Myślę, że wszystko widać na filmie, ale jeszcze dodaję kilka zdjęć, na których dzielę się swoimi różnymi trikami na zaznaczanie chociażby zaszewek 🙂
Jak kopiować wykrój z gazety na papier
- polecam papier półpergaminowy (pergamin jest zbyt mało przejrzysty) lub specjalną folię do wykrojów (droższa).
- Wybierz wykrój i sprawdź czy to tkanina czy dzianina, to kluczowe 🙂 jeśli nie wiesz czym się różnią to zobacz mój wpis: różnice między tkaniną, a dzianiną.
- sprawdź ile materiału trzeba, ogólnie z Burdy są ciut zawyżone wg mnie. Ale raczej nie łudź się, że uszyjesz bluzkę z długim rękawem dla siebie z 0,5 m 🙂 ba nawet z metra może być trudno.

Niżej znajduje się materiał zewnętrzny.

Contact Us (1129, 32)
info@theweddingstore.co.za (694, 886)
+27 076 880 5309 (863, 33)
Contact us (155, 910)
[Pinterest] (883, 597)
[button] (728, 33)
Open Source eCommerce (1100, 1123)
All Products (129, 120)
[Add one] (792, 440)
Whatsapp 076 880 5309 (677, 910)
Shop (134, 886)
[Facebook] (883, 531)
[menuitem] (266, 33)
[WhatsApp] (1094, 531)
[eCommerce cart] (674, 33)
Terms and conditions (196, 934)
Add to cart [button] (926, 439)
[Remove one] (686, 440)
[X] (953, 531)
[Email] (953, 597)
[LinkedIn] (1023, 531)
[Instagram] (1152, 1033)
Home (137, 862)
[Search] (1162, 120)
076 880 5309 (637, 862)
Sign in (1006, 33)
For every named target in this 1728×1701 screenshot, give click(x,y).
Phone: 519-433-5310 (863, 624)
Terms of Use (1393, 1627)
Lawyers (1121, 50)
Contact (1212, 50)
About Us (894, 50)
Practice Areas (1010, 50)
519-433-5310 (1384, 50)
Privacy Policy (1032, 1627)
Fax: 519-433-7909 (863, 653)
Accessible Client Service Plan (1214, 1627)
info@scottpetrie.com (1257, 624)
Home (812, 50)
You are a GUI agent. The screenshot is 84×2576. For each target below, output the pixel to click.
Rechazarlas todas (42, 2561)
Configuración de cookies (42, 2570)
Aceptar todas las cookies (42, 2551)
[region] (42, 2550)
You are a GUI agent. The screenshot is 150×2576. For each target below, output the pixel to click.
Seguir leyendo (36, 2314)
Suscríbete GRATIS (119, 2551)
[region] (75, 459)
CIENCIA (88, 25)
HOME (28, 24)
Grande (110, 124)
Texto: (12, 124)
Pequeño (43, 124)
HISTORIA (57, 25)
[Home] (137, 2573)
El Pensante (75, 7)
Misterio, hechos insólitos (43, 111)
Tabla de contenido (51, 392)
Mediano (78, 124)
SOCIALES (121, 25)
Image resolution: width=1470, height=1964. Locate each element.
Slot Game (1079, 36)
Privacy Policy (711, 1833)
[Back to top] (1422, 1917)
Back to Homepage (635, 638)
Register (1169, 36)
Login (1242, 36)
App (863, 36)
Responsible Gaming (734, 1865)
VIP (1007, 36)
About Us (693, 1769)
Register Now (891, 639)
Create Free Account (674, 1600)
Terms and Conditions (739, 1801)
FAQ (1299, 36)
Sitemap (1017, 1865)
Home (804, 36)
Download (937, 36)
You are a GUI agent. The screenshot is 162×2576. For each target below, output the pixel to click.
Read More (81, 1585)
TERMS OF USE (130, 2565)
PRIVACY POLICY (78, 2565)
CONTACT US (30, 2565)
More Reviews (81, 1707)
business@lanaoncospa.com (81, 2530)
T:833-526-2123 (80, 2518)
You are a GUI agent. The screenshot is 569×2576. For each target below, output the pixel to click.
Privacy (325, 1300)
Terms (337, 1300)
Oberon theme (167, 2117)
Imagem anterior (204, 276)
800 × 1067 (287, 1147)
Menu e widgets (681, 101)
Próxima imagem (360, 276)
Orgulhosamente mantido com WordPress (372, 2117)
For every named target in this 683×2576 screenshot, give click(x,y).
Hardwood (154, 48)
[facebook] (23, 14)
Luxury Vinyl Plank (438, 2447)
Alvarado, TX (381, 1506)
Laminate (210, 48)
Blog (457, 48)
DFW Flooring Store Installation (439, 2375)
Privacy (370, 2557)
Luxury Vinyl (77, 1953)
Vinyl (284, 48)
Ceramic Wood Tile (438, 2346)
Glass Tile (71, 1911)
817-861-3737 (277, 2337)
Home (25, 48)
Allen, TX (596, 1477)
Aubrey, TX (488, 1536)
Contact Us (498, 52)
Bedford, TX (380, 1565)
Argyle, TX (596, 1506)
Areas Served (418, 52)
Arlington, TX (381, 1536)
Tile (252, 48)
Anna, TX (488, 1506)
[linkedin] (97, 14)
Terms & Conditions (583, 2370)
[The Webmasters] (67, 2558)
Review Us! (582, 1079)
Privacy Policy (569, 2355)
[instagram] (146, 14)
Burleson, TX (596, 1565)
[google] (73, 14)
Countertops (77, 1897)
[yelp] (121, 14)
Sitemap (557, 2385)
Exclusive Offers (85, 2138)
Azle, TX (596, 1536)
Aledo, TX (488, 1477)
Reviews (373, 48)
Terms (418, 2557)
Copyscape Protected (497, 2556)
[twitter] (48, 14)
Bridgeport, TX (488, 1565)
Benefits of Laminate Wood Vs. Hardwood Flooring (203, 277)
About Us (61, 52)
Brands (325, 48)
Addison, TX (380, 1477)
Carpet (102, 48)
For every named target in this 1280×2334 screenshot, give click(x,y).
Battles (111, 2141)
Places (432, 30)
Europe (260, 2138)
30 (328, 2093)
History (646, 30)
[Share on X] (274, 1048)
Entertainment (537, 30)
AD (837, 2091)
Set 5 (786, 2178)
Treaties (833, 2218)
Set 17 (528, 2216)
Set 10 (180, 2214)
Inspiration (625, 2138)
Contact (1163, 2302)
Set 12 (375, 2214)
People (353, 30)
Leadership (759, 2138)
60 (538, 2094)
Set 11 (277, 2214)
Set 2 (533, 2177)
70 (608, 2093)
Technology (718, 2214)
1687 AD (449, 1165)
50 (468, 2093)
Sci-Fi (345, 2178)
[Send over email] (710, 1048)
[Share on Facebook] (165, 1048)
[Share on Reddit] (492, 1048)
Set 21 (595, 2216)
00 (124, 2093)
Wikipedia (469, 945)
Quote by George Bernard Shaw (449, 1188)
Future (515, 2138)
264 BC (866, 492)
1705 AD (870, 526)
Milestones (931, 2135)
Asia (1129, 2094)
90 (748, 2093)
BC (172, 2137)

4. Dalej zaparz sobie kawę, rozłóż się na podłodze i wypatrz na arkuszu szukane części.
5. Ja rysuję ołówkiem, świetnie sprawdza się miękki, wolę rysować 2B niż HB. Zaznacz wszystkie linie, te przerywane to najczęściej złożenie. Są też różne punkty kontrolne, to wszystko musi się znaleźć na rysunku.
6. Tutaj na obrazku niżej widać taki punkt kontrolny.
7. Pamiętaj o zaszewkach, ja nacinam, a nie wycinam, to świetne rozwiązanie i prostsze do ewentualnej korekty.
8. Trzymaj porządek 🙂 Zobacz mój wpis o tym, jak trzymam wykroje, niektóre są świetne jako baza do kolejnych uszytych rzeczy, niektóre okażą się kiepskie. Ja te fajne trzymam w teczkach i przyznam, że do większości wracam chętnie.